Authors: Nicky Bath, Jules Kim, Estelle Clark, Jioji Ravulo
Event: 2022 TheMHS Conference
Subject: intersectionality, diversity
Type of resource: Conference Presentations and Papers
Abstract: Being Person-Centred in an Intersectional World
Intersectionality is a framework that refers to how multiple and interconnected social aspects of a person’s identity can lead to overlapping forms of discrimination, minority stress and marginalisation. These social aspects can include (but are not limited to) class, race, gender, sexuality, age, ability and religion. Individuals who must navigate multiple minority identities, such as being a trans woman and person of colour, may at times experience conflicting values related to each identity and have a unique lived experience that isn’t fully understood by individuals who experience only one of these social aspects of identity. Rather they must navigate the world and their identity through each aspect of their identity and the intersections between them. Societal attitudes, systems and structures all contribute to the inequality and exclusion that is experienced by individuals who experience intersectional identities – including sexism, racism, homo/bi/transphobia and ableism. The intersectional framework posits that this leads to a greater risk of poor mental and physical health, experiences of family violence, social isolation and systemic barriers to accessing safe, inclusive and affirming services.
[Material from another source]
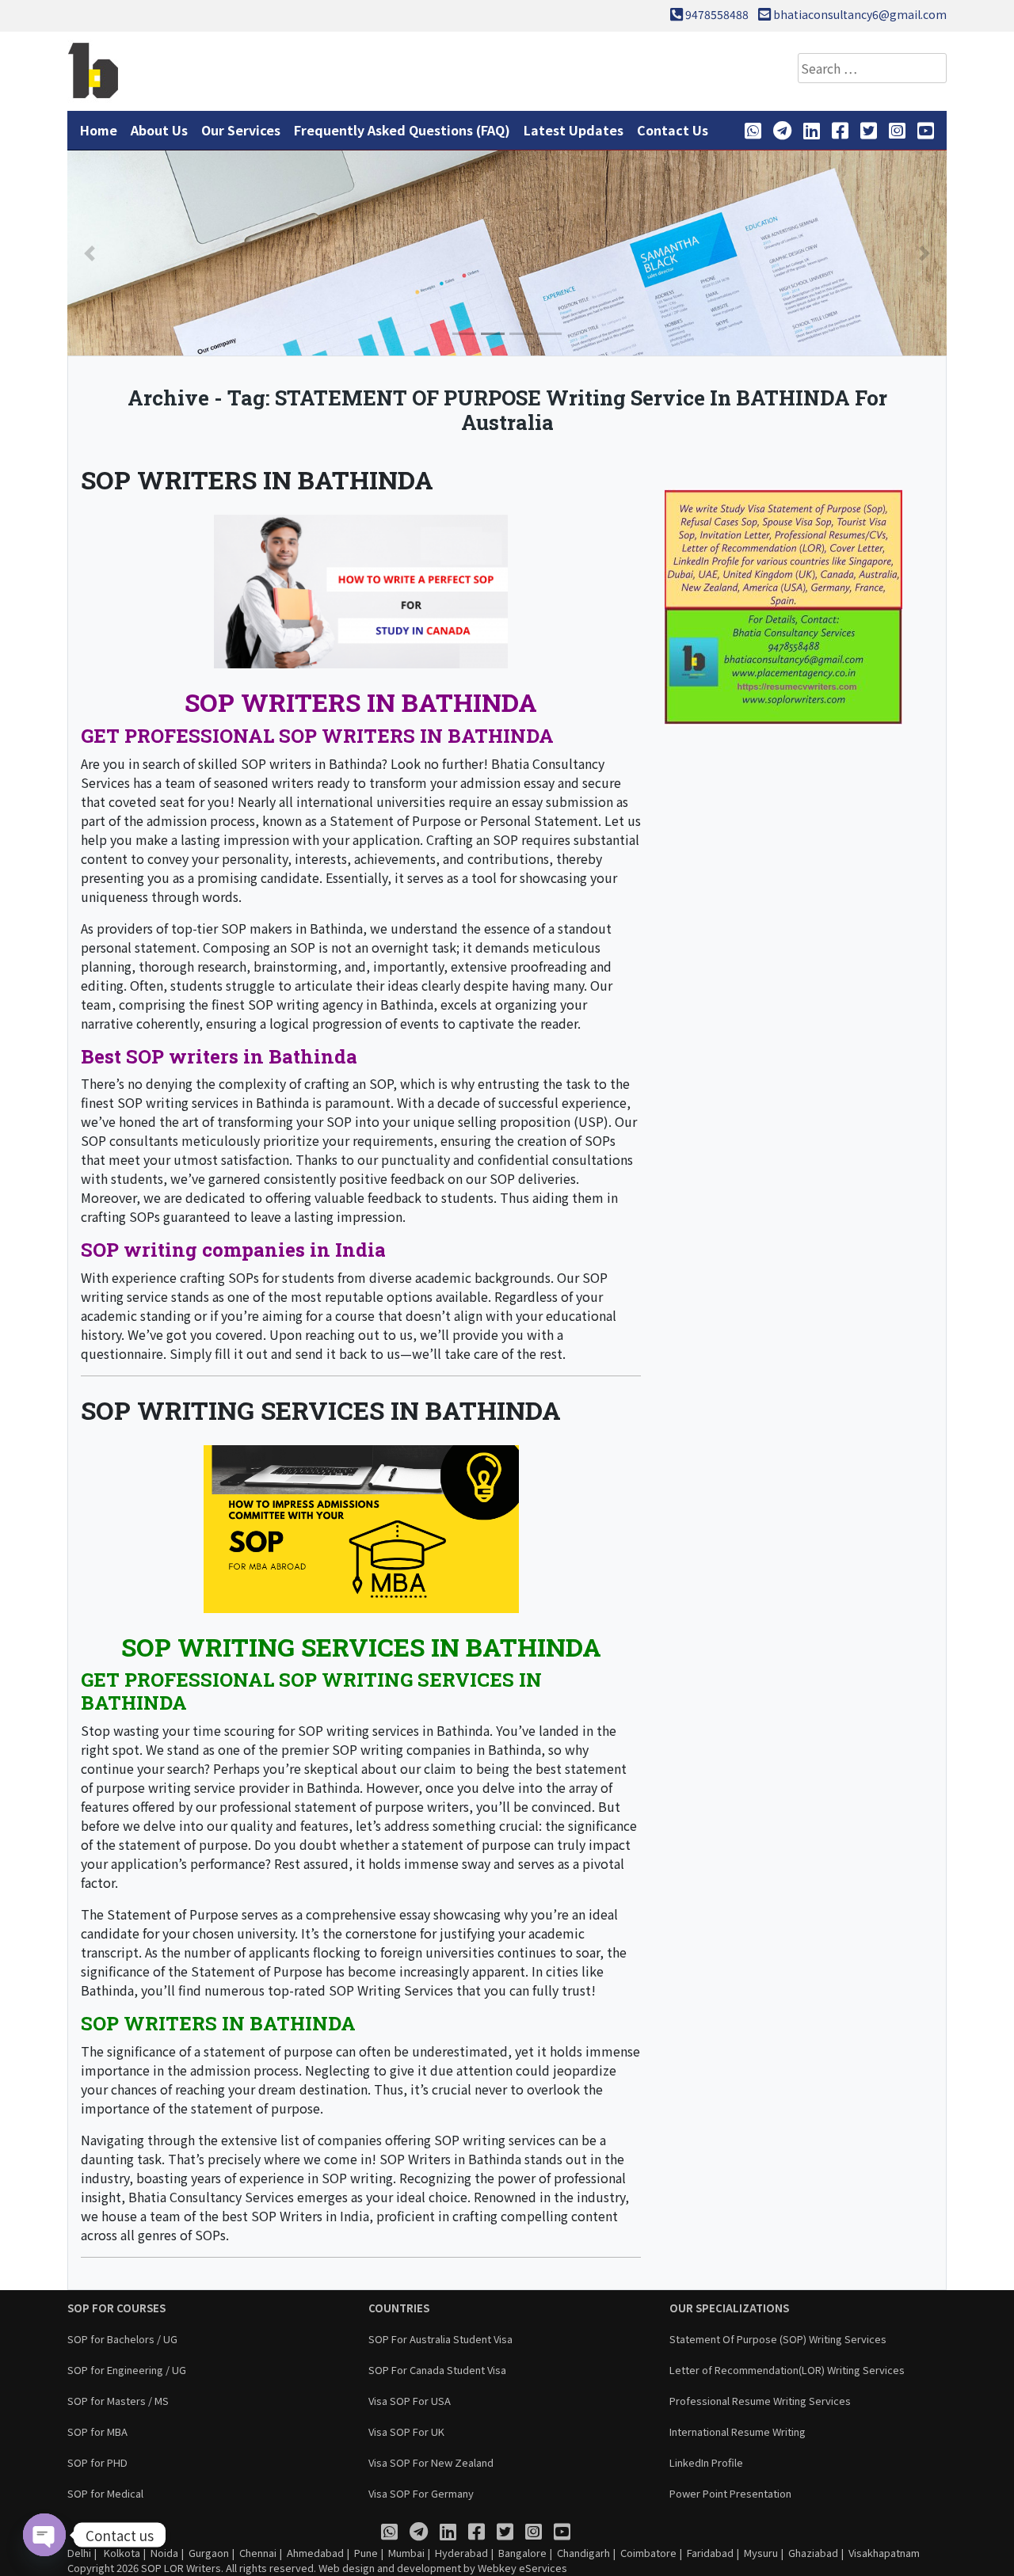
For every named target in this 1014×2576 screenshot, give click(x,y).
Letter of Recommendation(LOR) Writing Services (787, 2369)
The audience can expect to learn about the experiences of individuals with intersectional identities and the impact of systemic discrimination on mental health, service access and service experiences through the lens of lived experience and academia. They will hear directly from speakers about what researchers, policy-makers and service providers are doing or could be doing to better support individuals seeking support with their mental health.